Every `GET` that returns a single resource emits a weak `ETag`. Send it back on the next request to avoid transferring unchanged data, and use `If-Match` on writes that document the header for optimistic concurrency control.

* **`If-None-Match`** on a `GET`: if the resource is unchanged, the API responds `304 Not Modified` with no body. Reuse your cached copy.
* **`If-Match`** on a `PATCH`, `PUT`, or supported `DELETE`: if the resource changed since you fetched it, the API responds `409 conflict` so you do not overwrite a concurrent update. Re-fetch, reapply your change, and retry.

Conditional requests are supported across mailbox, domain, webhook, and log resource `GET`s, and on the [Sending API](/sending-api/introduction#conditional-requests).

## Sending account management

Use the Management API's **Sending accounts** group to manage accounts used by the Sending API. Custom SMTP accounts support full create, read, update, delete, activation, deactivation, usage, and connection-test flows.

Connected account setup still starts in the Sendmux app. After connection, the API can read, activate, deactivate, delete, and update safe account metadata.

The shared Amazon SES account is protected. You can read it, activate or deactivate it, and request a daily limit increase.
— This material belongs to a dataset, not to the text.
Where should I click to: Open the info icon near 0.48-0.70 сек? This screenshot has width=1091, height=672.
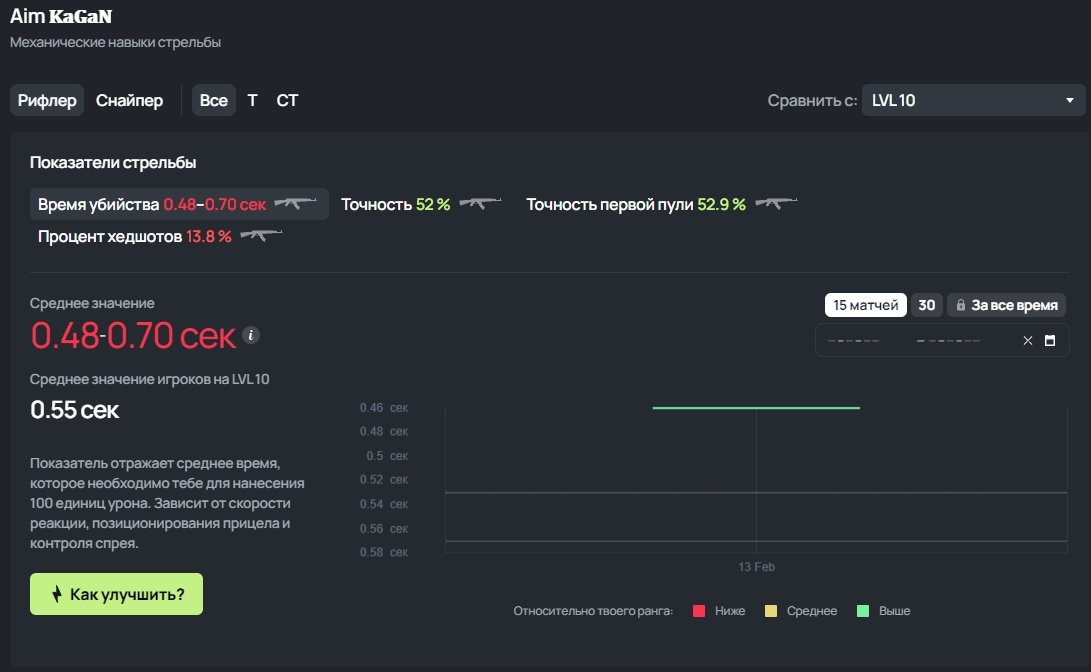click(250, 335)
You cannot edit its credentials, quotas, routing weight, sender defaults, or delete it through the API.

## Conventions

* **snake\_case** fields in all JSON responses
* **UTC ISO 8601 timestamps** in RFC 3339 format: `2026-03-19T10:30:00Z`
* **Public IDs only**. Private numeric IDs are never exposed.
* **`Cache-Control: no-store`** on all responses
* **JSON only**. Use `Content-Type: application/json`.

## OpenAPI specification

The full OpenAPI 3.1 specification is available at:

```
https://app.sendmux.ai/api/v1/openapi.json
```

Use it with any OpenAPI-compatible tool to generate client libraries or explore the API.

You can also import the [Management API Postman collection](/guides/postman-collection#choose-a-collection) by URL.